→ Task item
Return exactly, and only, the lines from the line containing "Screen dimensions: 586x495" through the final line of the records below, both included.

════════════════

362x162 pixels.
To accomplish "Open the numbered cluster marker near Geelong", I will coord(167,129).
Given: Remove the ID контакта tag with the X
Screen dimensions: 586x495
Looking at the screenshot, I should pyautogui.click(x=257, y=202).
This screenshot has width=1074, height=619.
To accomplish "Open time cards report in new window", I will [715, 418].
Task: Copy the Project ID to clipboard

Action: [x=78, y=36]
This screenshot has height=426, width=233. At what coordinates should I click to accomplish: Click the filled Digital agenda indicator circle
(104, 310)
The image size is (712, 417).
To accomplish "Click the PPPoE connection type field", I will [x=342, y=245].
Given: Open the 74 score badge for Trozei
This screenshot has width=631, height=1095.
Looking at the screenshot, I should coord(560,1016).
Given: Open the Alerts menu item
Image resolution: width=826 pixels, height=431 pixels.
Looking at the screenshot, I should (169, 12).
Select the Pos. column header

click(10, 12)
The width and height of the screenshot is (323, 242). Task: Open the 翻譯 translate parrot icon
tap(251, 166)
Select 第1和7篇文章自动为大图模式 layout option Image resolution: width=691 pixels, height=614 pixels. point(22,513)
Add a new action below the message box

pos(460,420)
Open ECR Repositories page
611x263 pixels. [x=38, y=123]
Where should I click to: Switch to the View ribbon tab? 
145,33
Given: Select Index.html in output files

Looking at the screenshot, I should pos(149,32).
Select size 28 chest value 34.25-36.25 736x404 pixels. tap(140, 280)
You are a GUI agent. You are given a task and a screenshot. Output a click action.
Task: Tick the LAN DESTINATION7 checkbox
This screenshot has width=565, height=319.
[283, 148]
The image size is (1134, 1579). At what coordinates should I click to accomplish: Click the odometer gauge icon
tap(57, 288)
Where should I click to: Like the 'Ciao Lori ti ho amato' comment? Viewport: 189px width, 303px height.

════════════════

→ Exercise solution
Screen dimensions: 586x495
Looking at the screenshot, I should pyautogui.click(x=257, y=202).
This screenshot has width=1074, height=619.
To accomplish "Open time cards report in new window", I will [715, 418].
Task: Copy the Project ID to clipboard

Action: [x=78, y=36]
This screenshot has height=426, width=233. At what coordinates should I click to accomplish: Click the filled Digital agenda indicator circle
(104, 310)
The image size is (712, 417).
To accomplish "Click the PPPoE connection type field", I will [x=342, y=245].
Given: Open the 74 score badge for Trozei
This screenshot has width=631, height=1095.
Looking at the screenshot, I should coord(560,1016).
Given: Open the Alerts menu item
Image resolution: width=826 pixels, height=431 pixels.
Looking at the screenshot, I should (169, 12).
Select the Pos. column header

click(10, 12)
The width and height of the screenshot is (323, 242). Task: Open the 翻譯 translate parrot icon
tap(251, 166)
Select 第1和7篇文章自动为大图模式 layout option Image resolution: width=691 pixels, height=614 pixels. point(22,513)
Add a new action below the message box

pos(460,420)
Open ECR Repositories page
611x263 pixels. [x=38, y=123]
Where should I click to: Switch to the View ribbon tab? 
145,33
Given: Select Index.html in output files

Looking at the screenshot, I should pos(149,32).
Select size 28 chest value 34.25-36.25 736x404 pixels. tap(140, 280)
You are a GUI agent. You are given a task and a screenshot. Output a click action.
Task: Tick the LAN DESTINATION7 checkbox
This screenshot has width=565, height=319.
[283, 148]
The image size is (1134, 1579). At what coordinates should I click to accomplish: Click the odometer gauge icon
tap(57, 288)
Where should I click to: Like the 'Ciao Lori ti ho amato' comment? Viewport: 189px width, 303px height.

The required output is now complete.